对于“贫困”也是。贫困到底是什么样子?没有饭吃,没有衣穿都能想象到,但是脑子里依然没有一个具体的活生生的印象,还是不知道贫困是什么样子。

直到跟随一个扶贫慰问团走进贫困户家庭,才有了具体鲜活的印象,才被贫困所触动。

2017年5月上旬,上海安慈公益基金会组织10余位爱心人士走进大别山区的金寨、霍山、太湖三县,我只参加了第三站到太湖县两天的活动。


第一天到寺前镇,汽车在回环扭曲不已的山道上行驶一个多小时,路况却相当不错,都是平坦的柏油路。路两边一面是悬崖,一面是深渊。深渊的一边都砌了像城墙垛口一样的矮墙防护。车从镇中心街道上驶过,看不出这里有多贫困。两个女孩从冷饮店里走出来,一边品尝手里的冰激凌。她们的发式、衣着和大城市女孩没有区别。大城市能享受到的日常服装和精美食品,她们在小镇上几乎可以同时获得。

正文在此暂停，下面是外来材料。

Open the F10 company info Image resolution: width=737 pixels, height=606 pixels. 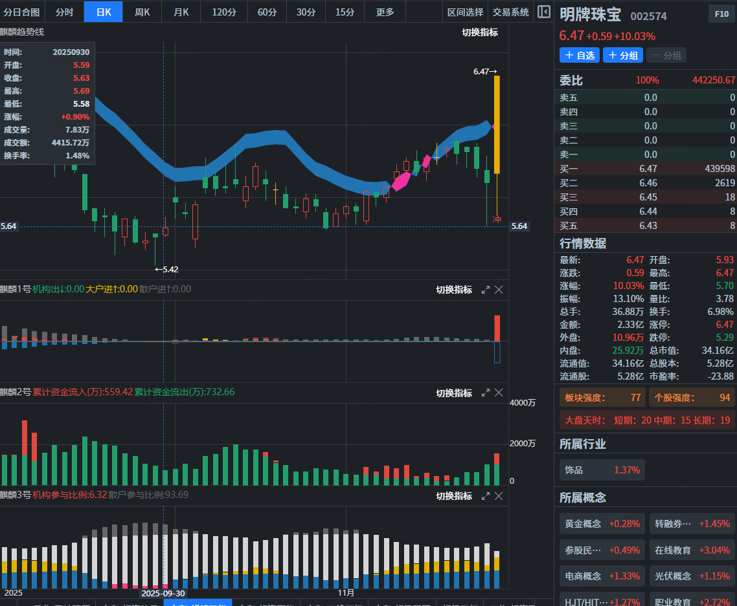pyautogui.click(x=721, y=14)
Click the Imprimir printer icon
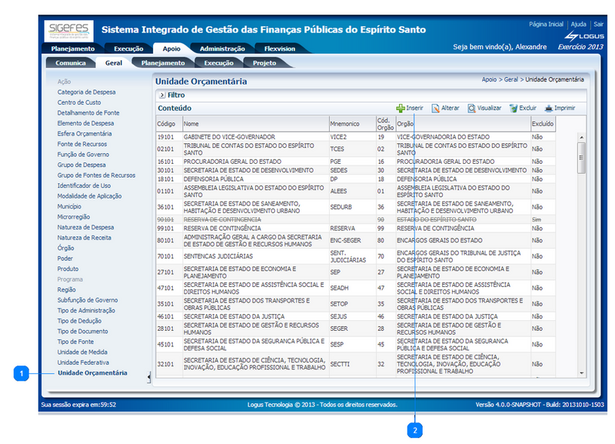 (x=547, y=108)
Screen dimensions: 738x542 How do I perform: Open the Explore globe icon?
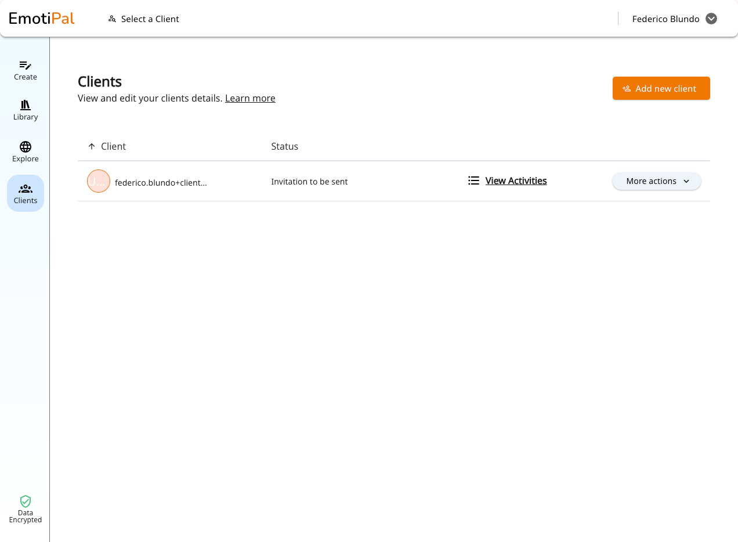click(x=26, y=147)
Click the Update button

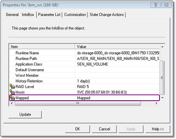click(x=25, y=114)
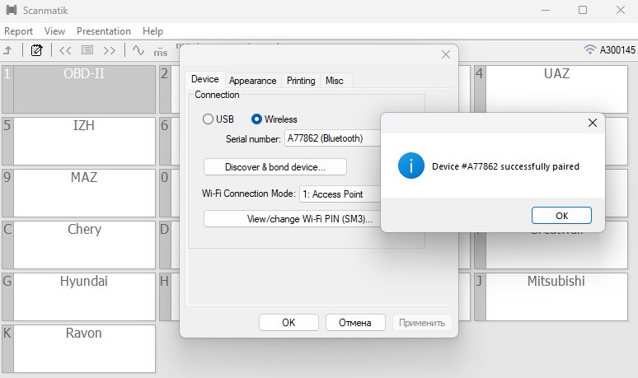Open the Presentation menu
This screenshot has height=378, width=638.
click(103, 31)
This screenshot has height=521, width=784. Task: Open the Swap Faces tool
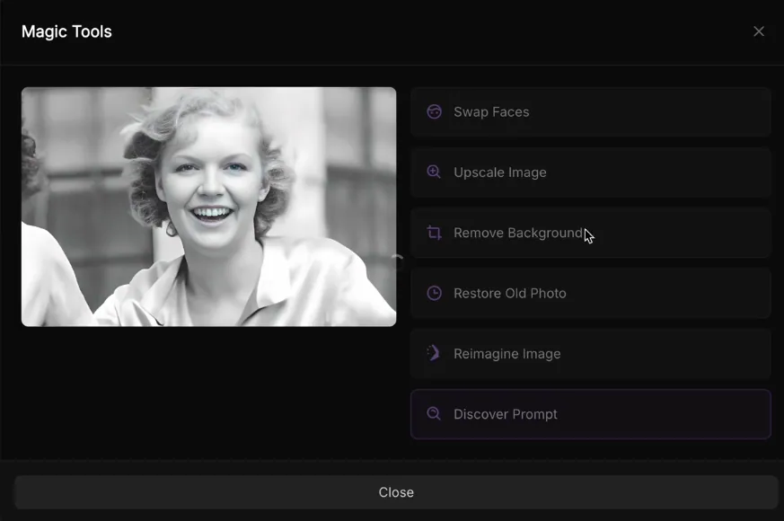tap(590, 111)
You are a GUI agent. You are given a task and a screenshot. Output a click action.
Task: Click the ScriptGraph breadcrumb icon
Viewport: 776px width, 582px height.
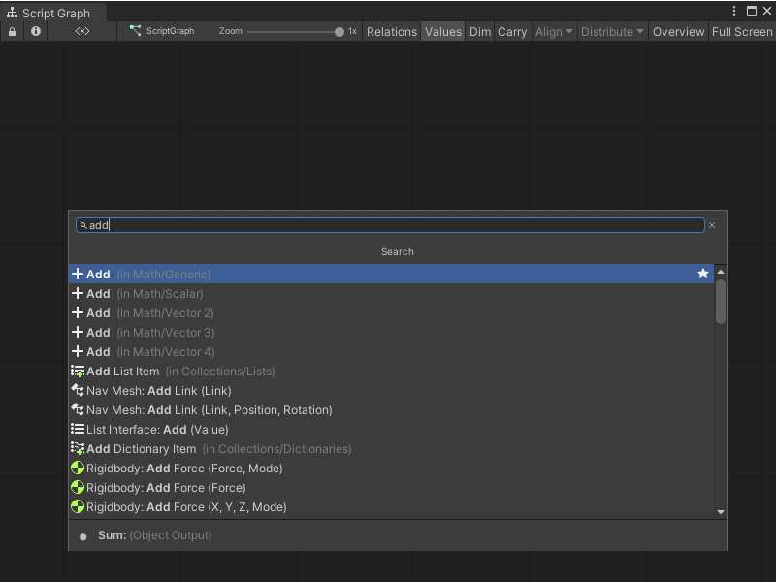point(136,31)
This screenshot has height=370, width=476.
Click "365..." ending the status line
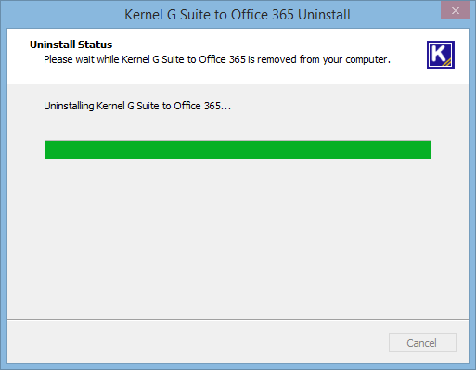click(x=217, y=106)
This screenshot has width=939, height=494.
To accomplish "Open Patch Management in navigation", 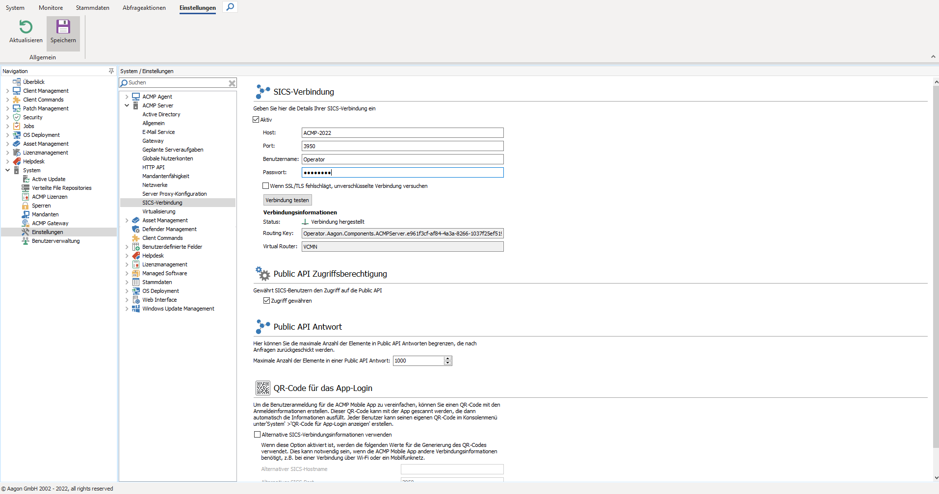I will click(46, 108).
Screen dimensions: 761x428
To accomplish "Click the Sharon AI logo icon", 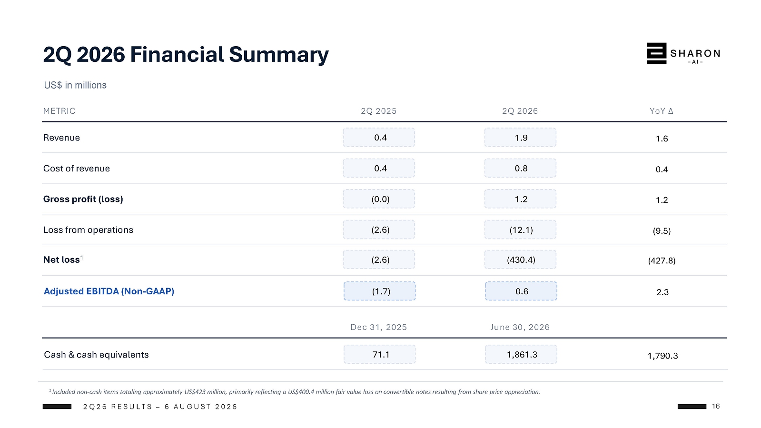I will point(656,53).
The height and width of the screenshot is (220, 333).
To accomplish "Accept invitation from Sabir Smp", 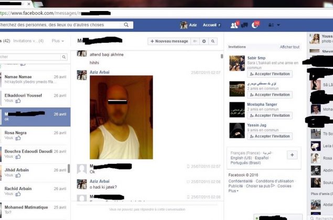I will tap(270, 74).

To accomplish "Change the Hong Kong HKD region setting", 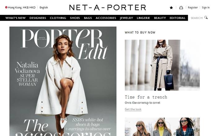I will (22, 7).
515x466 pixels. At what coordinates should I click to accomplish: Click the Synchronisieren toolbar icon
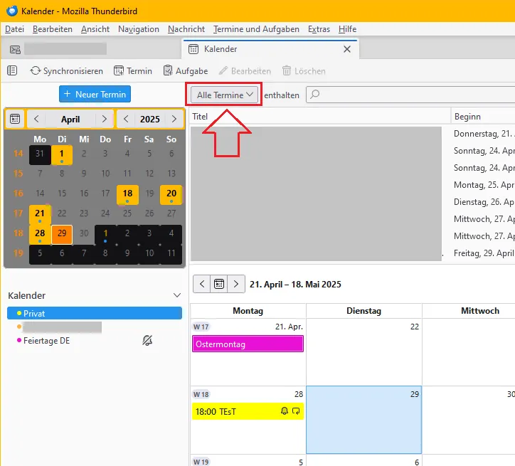tap(35, 71)
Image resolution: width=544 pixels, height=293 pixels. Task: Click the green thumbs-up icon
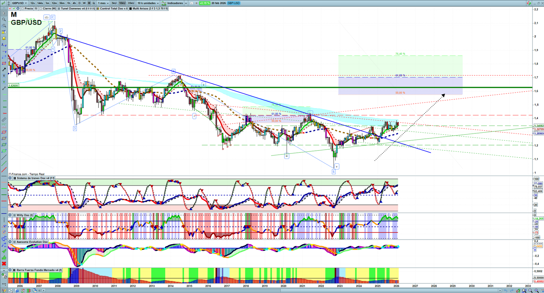(4, 258)
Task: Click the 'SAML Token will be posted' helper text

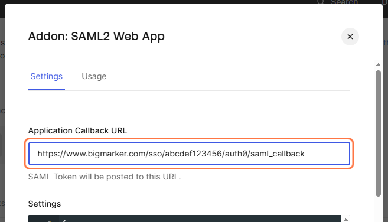Action: pyautogui.click(x=105, y=177)
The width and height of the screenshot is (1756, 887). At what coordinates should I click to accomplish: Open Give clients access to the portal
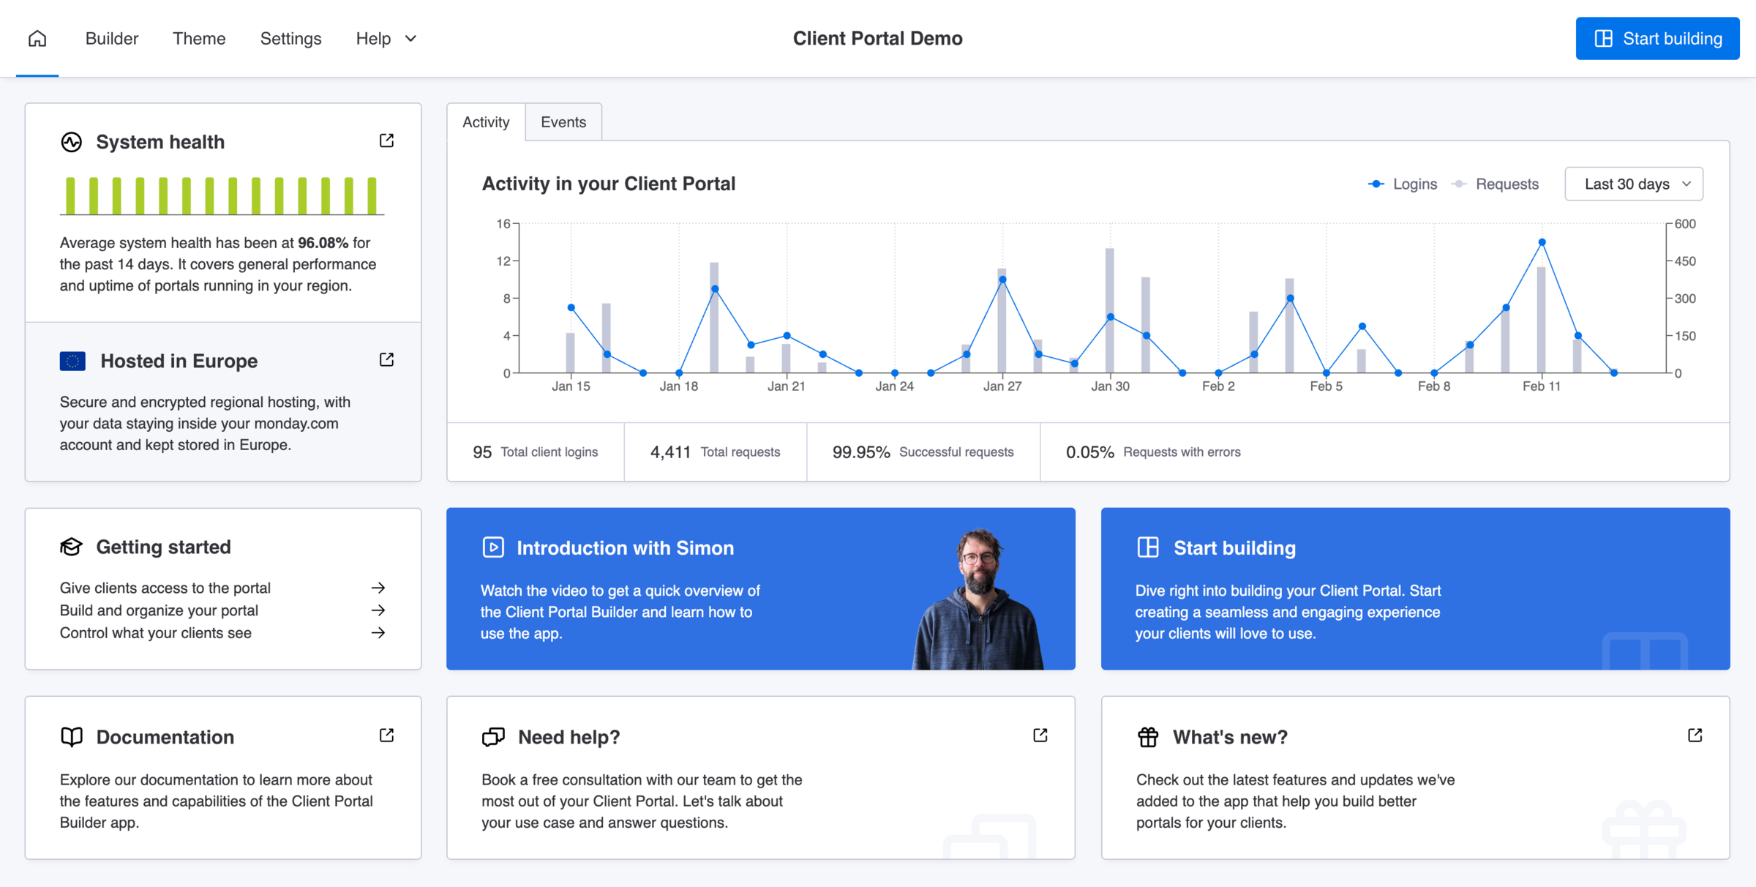[165, 588]
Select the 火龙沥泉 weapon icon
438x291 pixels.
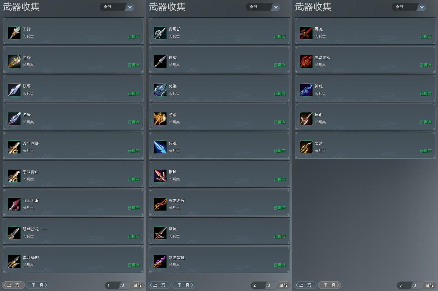160,204
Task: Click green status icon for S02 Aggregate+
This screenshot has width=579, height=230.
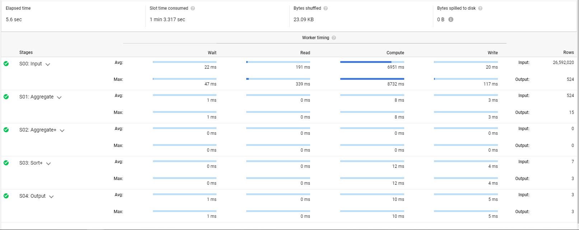Action: pyautogui.click(x=6, y=130)
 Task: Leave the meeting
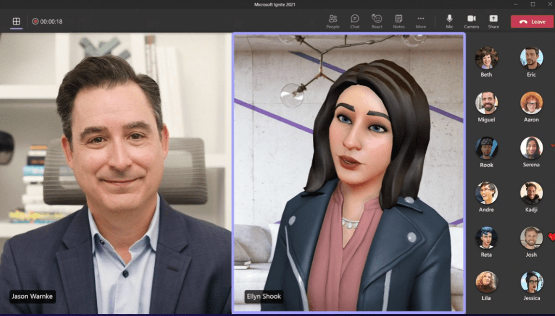[x=532, y=22]
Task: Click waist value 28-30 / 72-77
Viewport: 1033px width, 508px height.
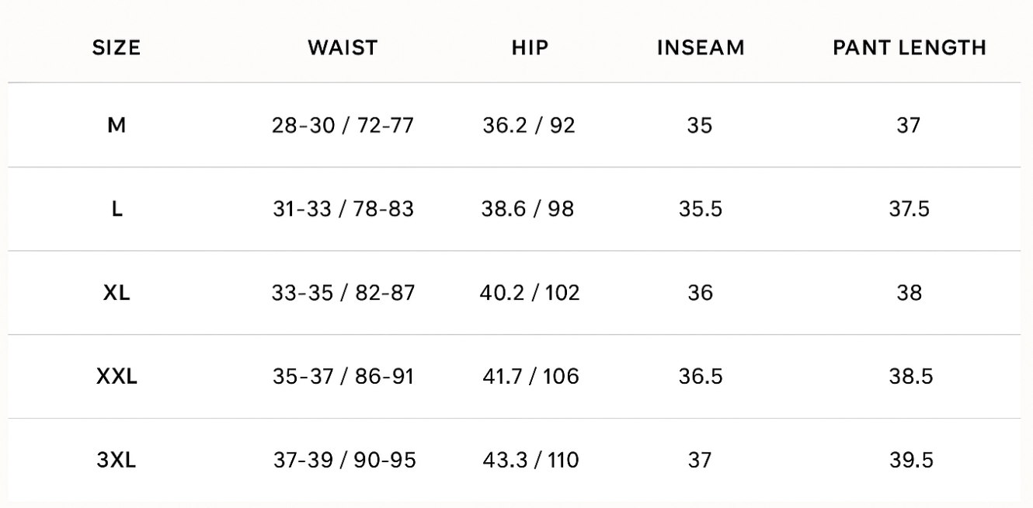Action: [343, 125]
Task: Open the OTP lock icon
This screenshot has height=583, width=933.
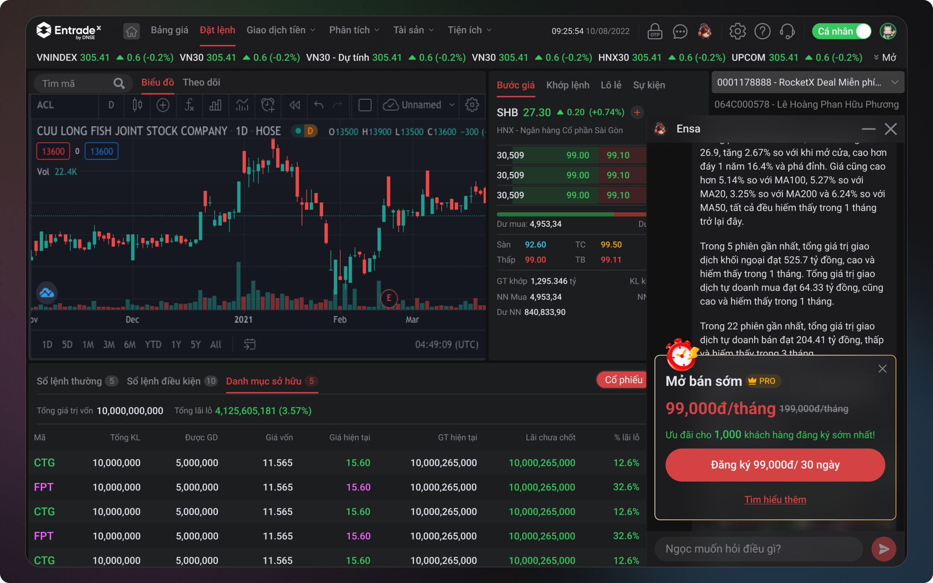Action: coord(655,31)
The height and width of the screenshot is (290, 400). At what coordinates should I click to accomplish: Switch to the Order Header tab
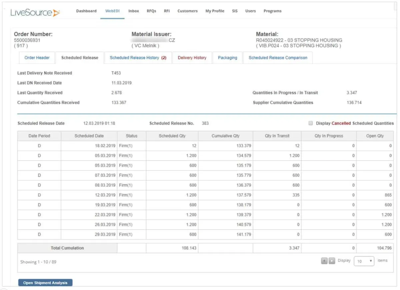click(37, 58)
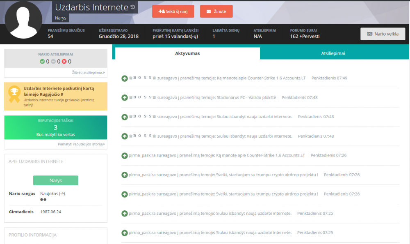Click the user profile avatar picture

23,20
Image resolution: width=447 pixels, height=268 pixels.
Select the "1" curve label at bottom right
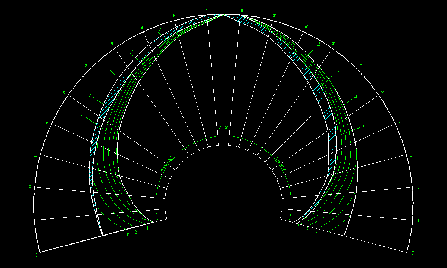point(327,235)
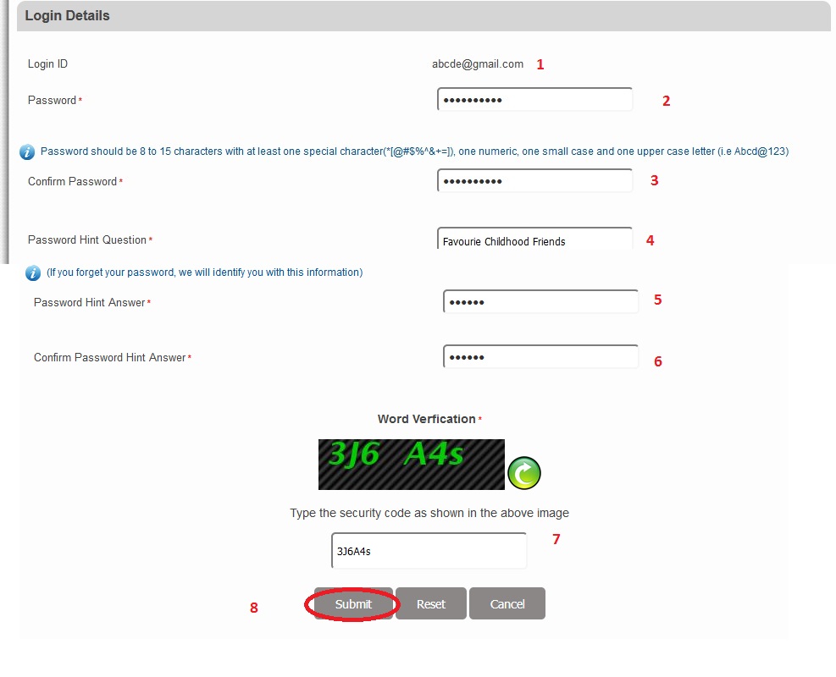836x677 pixels.
Task: Click the abcde@gmail.com Login ID value
Action: 478,64
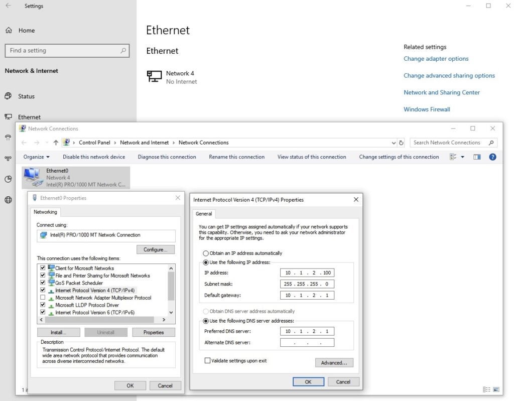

我们在镇政府的5楼上举办仪式,向20余名贫困家庭代表发放扶贫款。我站在窗前,看外面是一所学校标准的运动场。正是下课时间,很多学生在运动场上跑步、踢球、玩耍。场边还有两个崭新的乒乓球台,都有学生在打球。看这些学生都穿着色泽鲜艳的服装,和城里学生也没有差别。运动场周围,高高低低散布着漂亮的教学楼。这里是山区,所以教学楼建得不在一个平面上,但能有一块如此大的平地做操场,也属难得。可见此处虽是国家级贫困县,学校建得还不错,而且标准,重视孩子们德智体全面发展。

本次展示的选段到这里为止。